Era inevitable su nombre: Fue un rifeño de buena familia, que cursó estudios coránicos en Fez, colaboró durante varios años en El Telegrama del Rif y trabajó para la Oficina de Asuntos Indígenas de Melilla. Su padre, un prestigioso cadí (juez), fue durante muchos años amigo de los españoles hasta que se convenció de que no podía seguir apoyándolos en sus planes de conquista militar. Después de sufrir prisión en Melilla por sus ideas independentistas y de quedarse cojo a causa de un frustrado intento de fuga, Abdelkrim, junto con su familia, se sublevó contra las autoridades del Protectorado. A la muerte de aquel le sucedió como jefe de la tribu de los Beni-Urriaguel y recorrió las montañas buscando apoyo para la rebelión. Junto a su hermano Mehamed, que hasta poco antes había estado residiendo en Madrid, donde preparaba el ingreso en la Escuela de Ingenieros de Minas, organizó una harca que sería el embrión del futuro ejército rifeño. Indalecio Prieto lo llamó “el más formidable de nuestros enemigos”.
Pasada Alhucemas –la antigua Villa Sanjurjo, llamada así en honor de uno de los generales (posterior marqués del Rif) que dirigieron el tenido como primer desembarco anfibio moderno-, apreciada ciudad de vacaciones para el turismo interior marroquí, proseguimos nuestra ruta, que se hizo más complicada por lo escarpado del terreno, lo sinuoso de la carretera y, a trechos, el mal estado del firme. Nuestro próximo destino era Targuist.
(Volviendo al desembarco de Alhucemas, en el que ostentó el mando supremo el general Primo de Rivera, según Luis Villalonga, Ángel Viñas, Juan Pando y otros historiadores, pese a estar ya prohibidas, se utilizaron armas químicas, sobre todo, iperita o gas mostaza. No era nada nuevo: el ejército español ya venía empleándolas en el Rif desde 1921. Sender, en Imán, narra los efectos de los gases tóxicos en las tropas españolas; muchos soldados, según el historiador británico Sebastian Balfour, perecieron por acceder precipitadamente a territorios recién bombardeados antes de que se disipasen los mortíferos efectos del gas.

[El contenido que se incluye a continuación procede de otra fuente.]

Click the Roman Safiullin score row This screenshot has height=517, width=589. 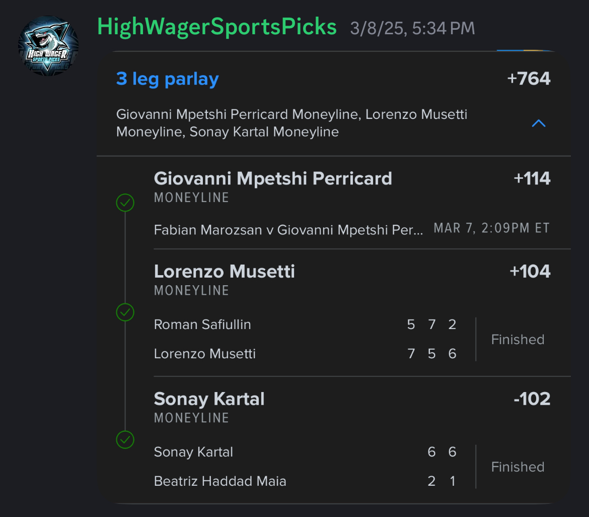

Villalonga, en su Historia de la guerra química, dice también que durante el desembarco se bombardearon son iperita diversos objetivos del interior para facilitar este, pero al cambiar la dirección del viento la nube se volvió contra los españoles, que sufrieron los efectos del gas. Los rifeños, por su parte, según asegura, intentaron también con gran empeño utilizar agentes químicos, pero no los consiguieron al ser engañados por los vendedores.
Igualmente, durante las revueltas rifeñas (1956-1958), a las que después me referiré, el régimen marroquí también las utilizó masivamente y bombardeó con napalm; aunque no se pueda establecer certeramente la causa, el alto índice de cánceres de todo tipo que desde la guerra se vienen dando en la zona –la mitad, según el investigador y médico Abdelouaed Tedmouri, de los que se detectan en todo el país- no parece en modo alguno ajeno a este uso).